Let’s take a look at five animals that are most often used for rodent solutions—and whether or not they are your best bet.
Of course, the No. 1 enemy of any rodent is supposed to be the house cat. But their reputation as great rat hunters is a bit misplaced. In fact, most domesticated cats don’t want much to do with mice and rats. They might chase and toy with one until it gets away or dies, but unlike their wild feline cousins, they’re not really driven by an instinct to hunt and kill them.
That’s just one reason why a cat isn’t always the best solution for a rodent problem. To make matters worse, your cat can become ill from toying with a dying rat or mouse. And if the rodent fights back, it could injure your pet.
Plus, if you don’t currently have a cat, getting one might actually increase your chances of attracting rodents. That’s because having cat food around your home is a surefire way to get the attention of area rats and mice.
Many homeowners are surprised to learn that certain breeds of dogs were actually bred to catch rats. This is especially true of terriers, who are fast, full of energy, and skilled at digging holes to chase down rodents. They were even bred to have short, thick tails so their owners could easily pull them out of a deep burrow if they got stuck.
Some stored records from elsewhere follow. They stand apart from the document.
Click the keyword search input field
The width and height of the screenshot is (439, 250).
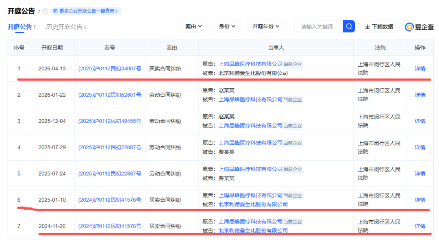[x=319, y=26]
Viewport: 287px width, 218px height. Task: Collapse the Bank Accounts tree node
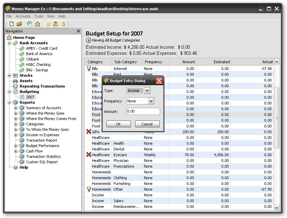pos(9,43)
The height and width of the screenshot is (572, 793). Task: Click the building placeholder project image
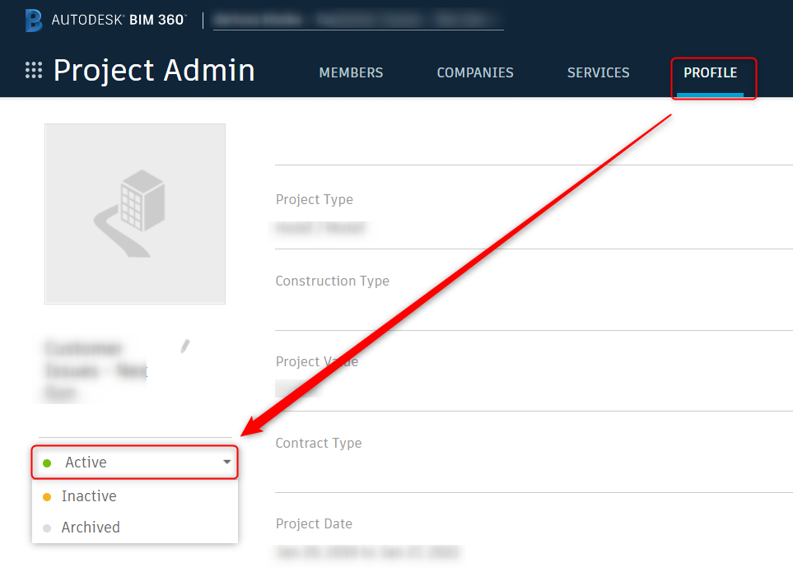pyautogui.click(x=134, y=213)
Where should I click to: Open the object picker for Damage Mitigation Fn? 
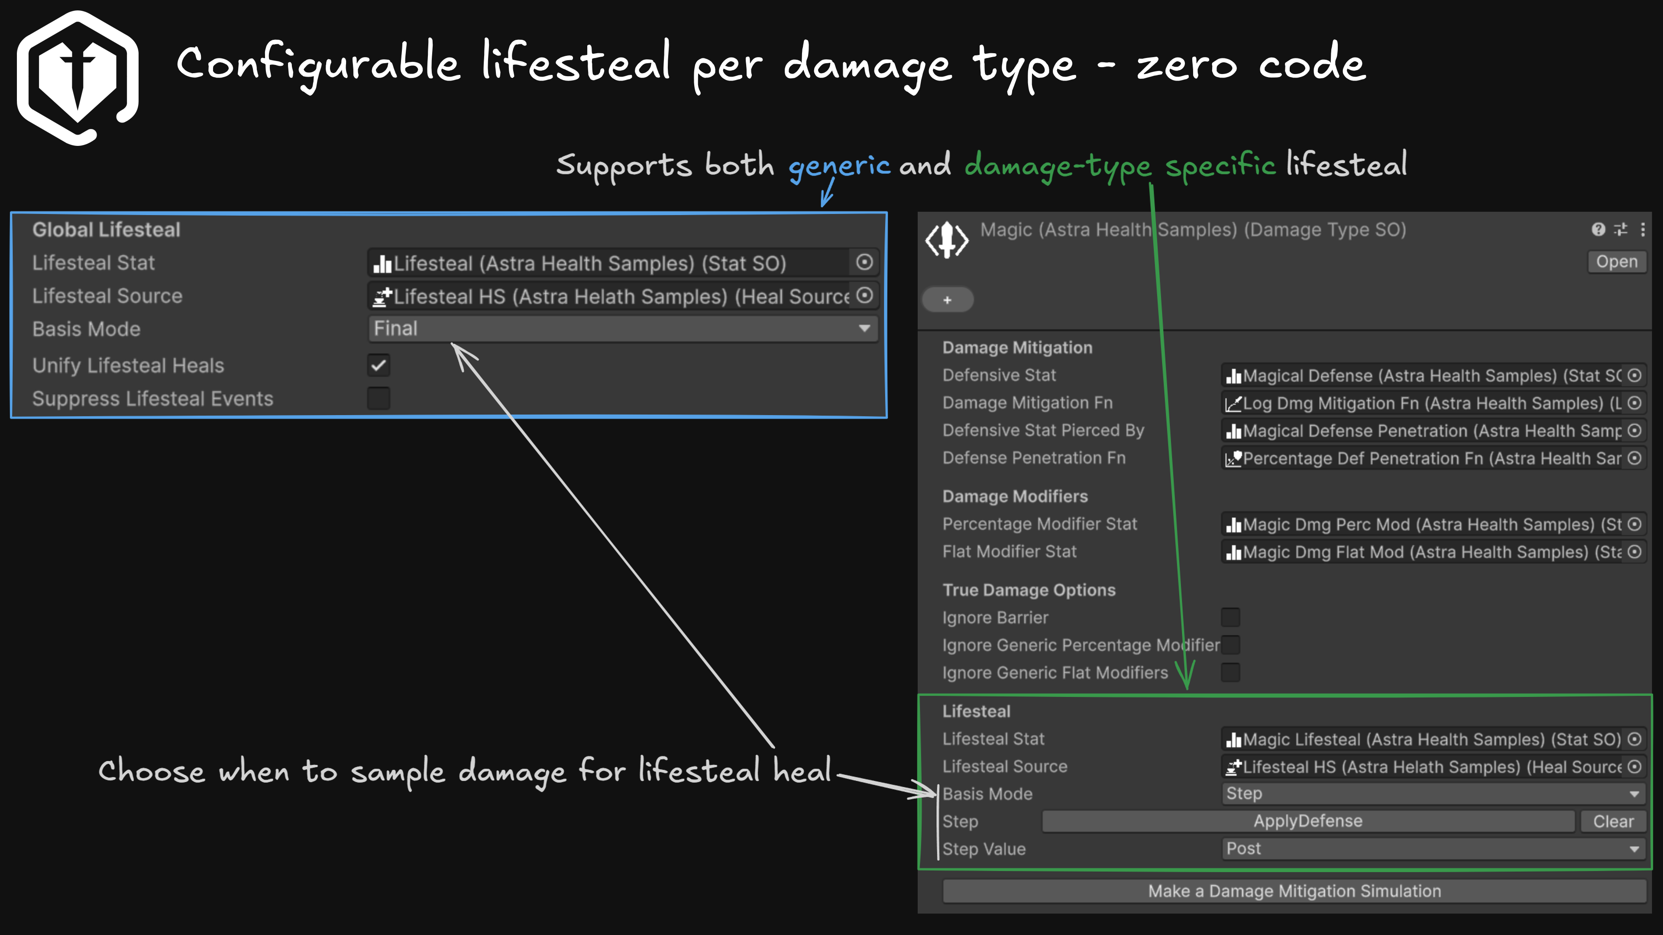(x=1635, y=403)
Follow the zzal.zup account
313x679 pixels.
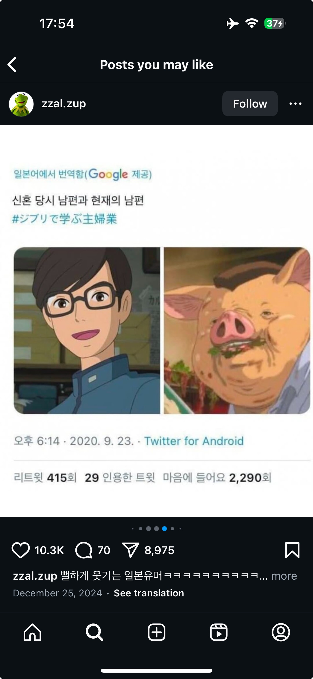(250, 104)
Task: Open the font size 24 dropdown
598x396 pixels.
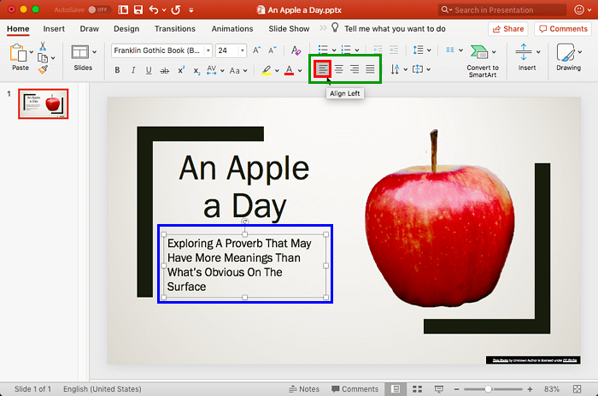Action: [242, 50]
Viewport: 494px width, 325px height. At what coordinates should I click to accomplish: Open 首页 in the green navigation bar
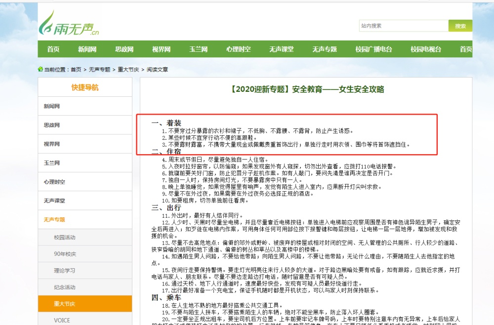[x=53, y=49]
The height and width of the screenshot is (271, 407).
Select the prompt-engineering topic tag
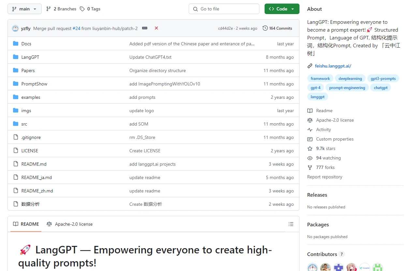(347, 88)
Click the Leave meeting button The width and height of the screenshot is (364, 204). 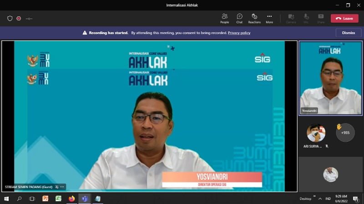coord(344,19)
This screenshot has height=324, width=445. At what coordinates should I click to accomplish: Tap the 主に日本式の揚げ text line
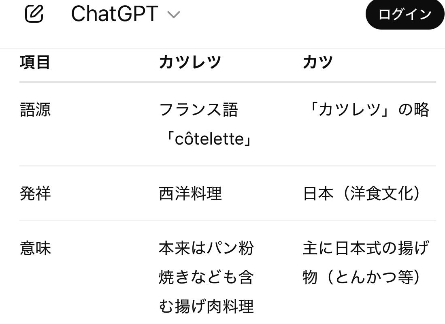365,248
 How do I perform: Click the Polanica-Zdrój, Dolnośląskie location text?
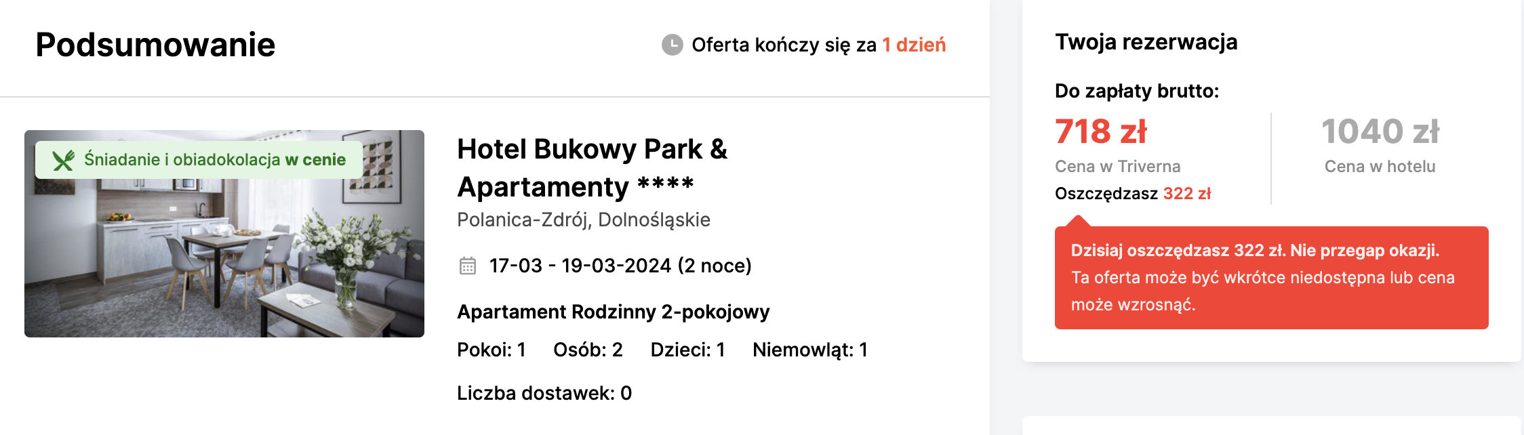click(583, 220)
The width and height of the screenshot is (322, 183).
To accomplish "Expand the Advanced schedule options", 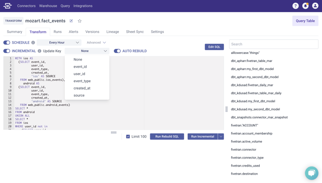I will coord(96,43).
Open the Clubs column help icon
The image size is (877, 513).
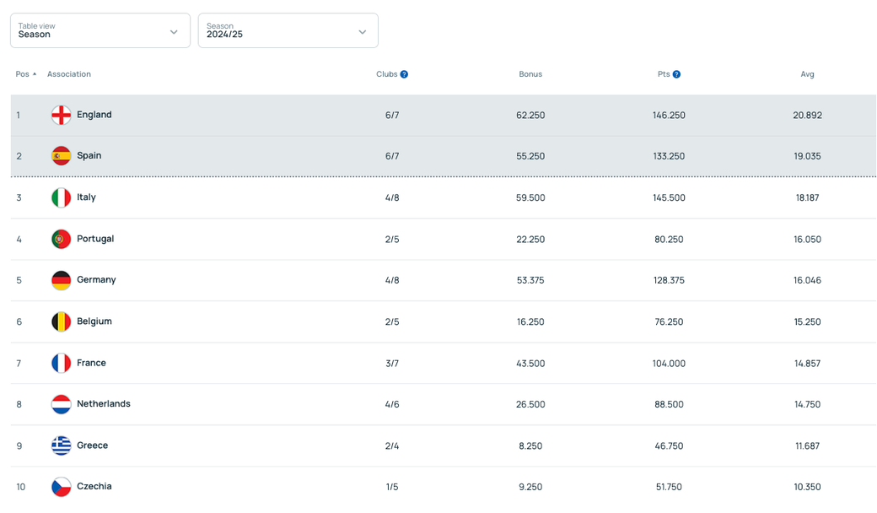[x=404, y=74]
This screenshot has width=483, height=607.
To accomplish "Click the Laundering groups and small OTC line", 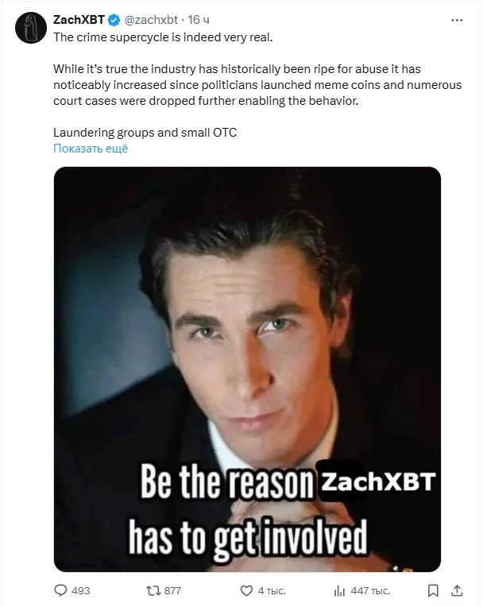I will pos(145,133).
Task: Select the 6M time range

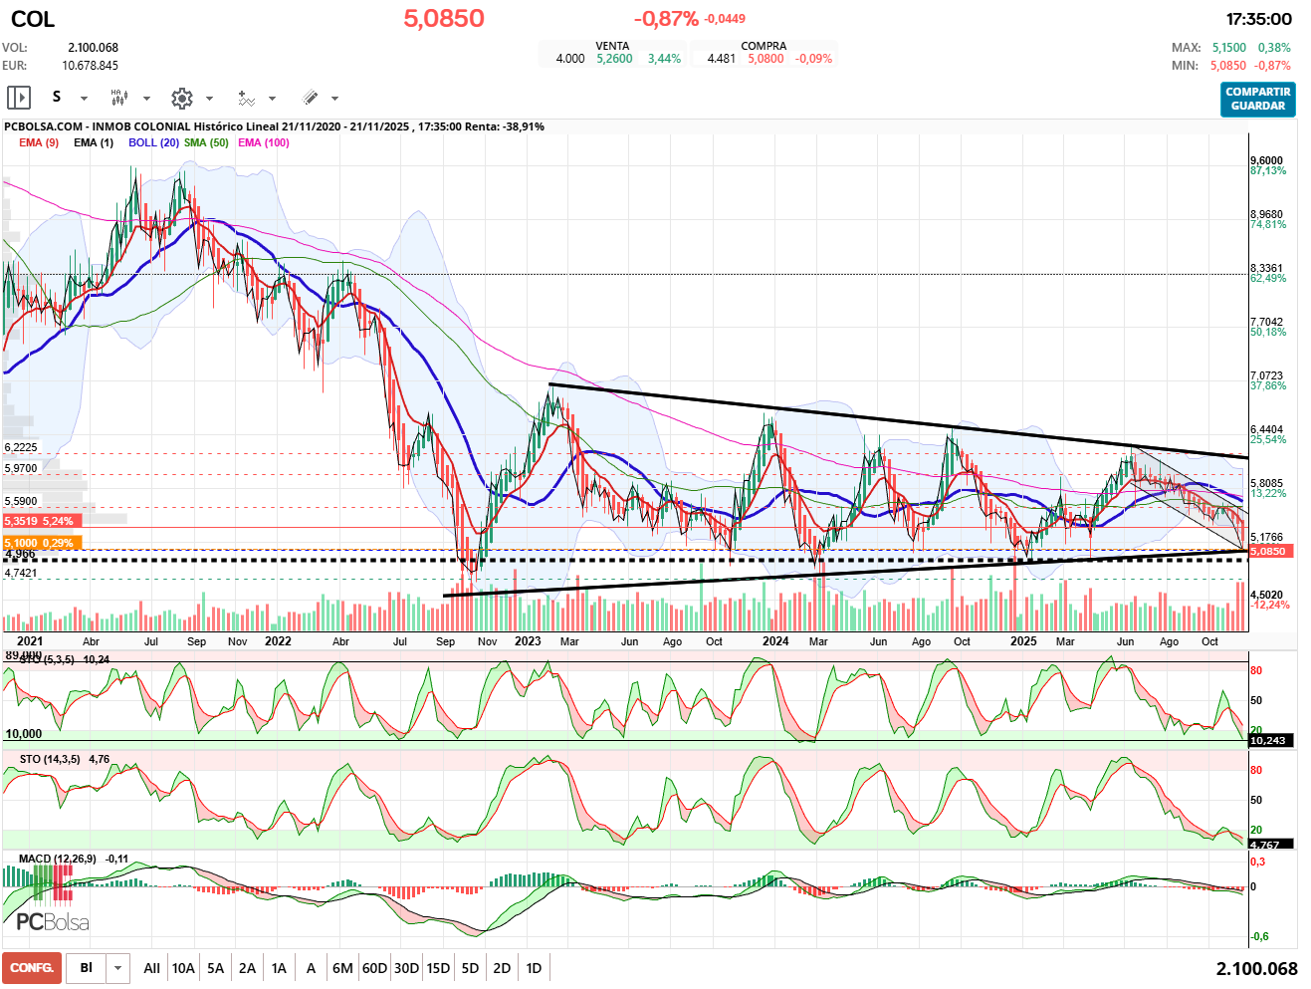Action: (342, 968)
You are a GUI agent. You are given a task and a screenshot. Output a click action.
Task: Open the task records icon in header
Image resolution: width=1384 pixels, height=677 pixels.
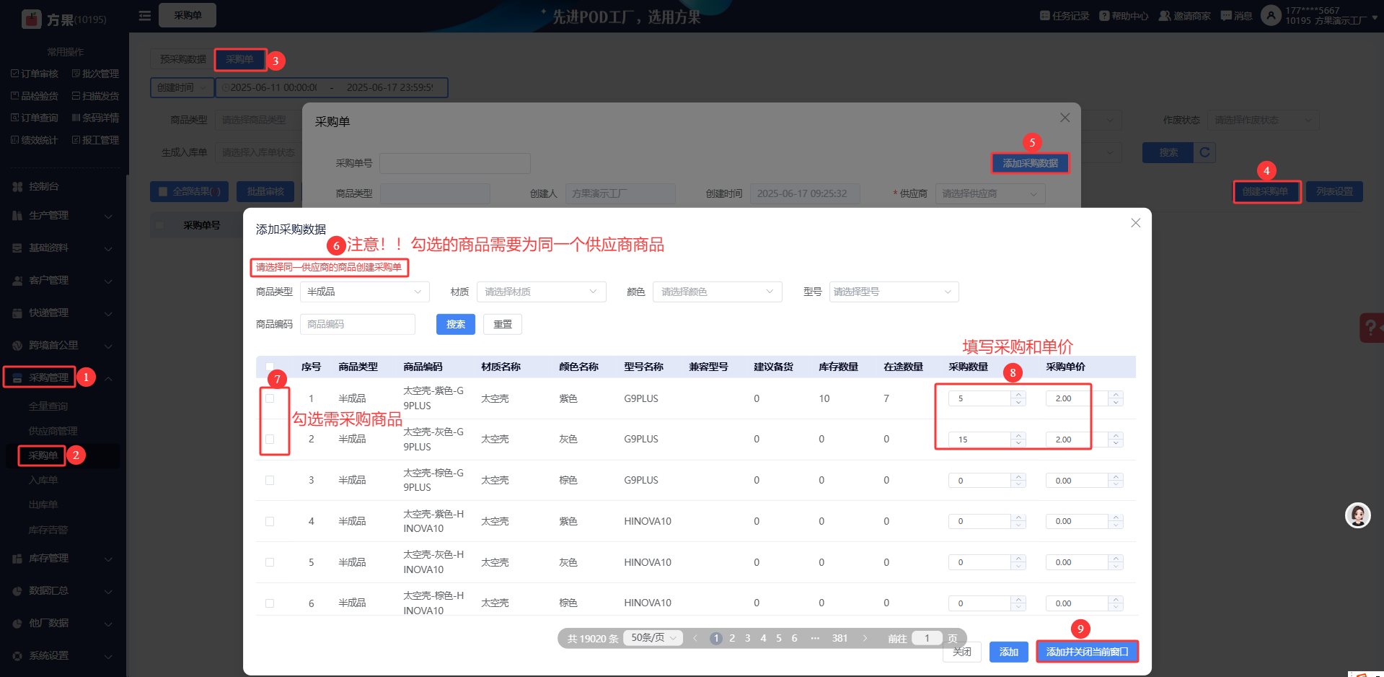(x=1044, y=16)
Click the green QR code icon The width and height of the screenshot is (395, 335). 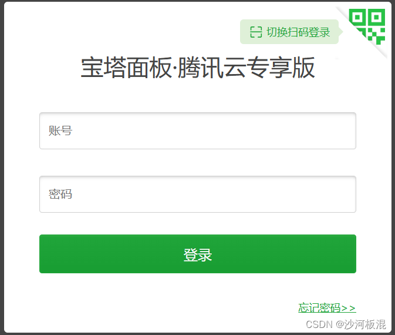[367, 26]
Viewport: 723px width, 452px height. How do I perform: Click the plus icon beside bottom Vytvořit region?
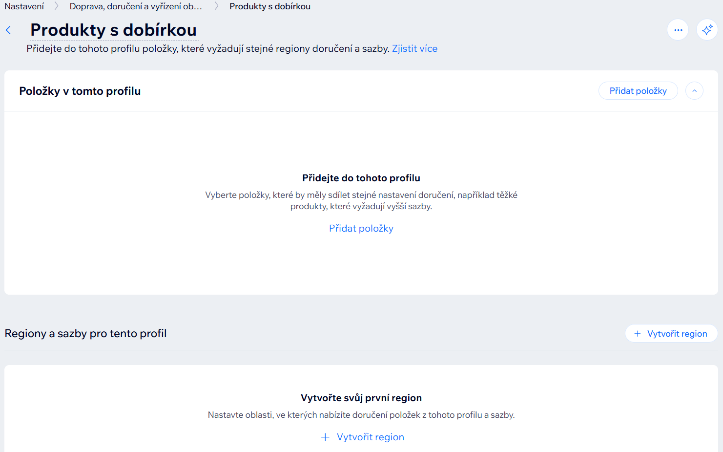click(x=326, y=437)
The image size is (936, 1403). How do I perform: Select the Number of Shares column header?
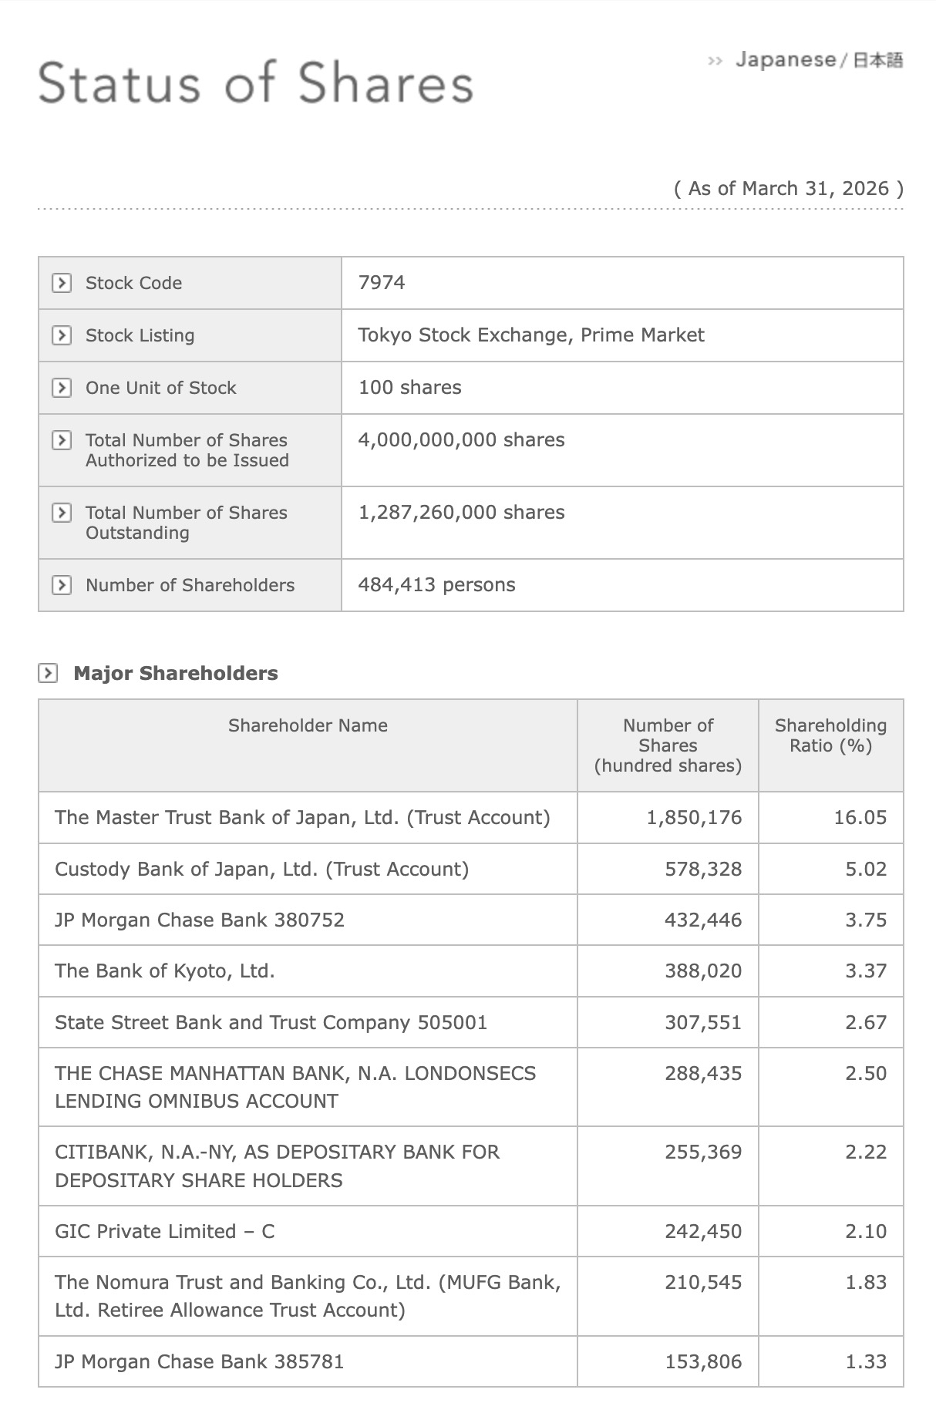tap(668, 745)
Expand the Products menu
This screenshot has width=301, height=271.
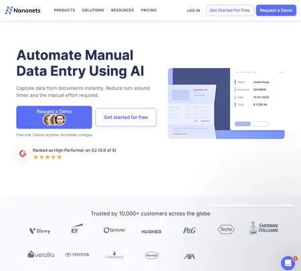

In addition to terriers, dachshunds and German pinschers are also well known for being great ratters.
However, the same words of caution about cats apply to dogs. In our modern households, dogs are pets, not workers, and relying on them to take care of a rodent problem isn’t exactly safe. Again, if you already have a dog, be sure to keep your dog food safely stowed away; otherwise, you’ll simply be inviting more rodents to come visit.
Snakes are excellent rodent hunters and, indeed, many pet snakes enjoy frozen mice for dinner. However, setting a snake loose in your home in an attempt to catch rodents could be problematic, both for the snake and for your family. Plus, the pet could be injured by a mouse or rat that decides to fight back.
These slinky, cuddly pets are also ruthless rodent killers, thanks to their quick speed and ability to fit into tiny spaces. However, just like the critters above, they can easily be injured in a rodent chase. They should be fed pre-killed mice or rats for their own safety.
While you likely don’t want to take care of a household rodent problem in this way, some cultures do keep their rat populations down by incorporating the critters into their diets. It’s a reasonable approach for people who need reliable, affordable access to meat.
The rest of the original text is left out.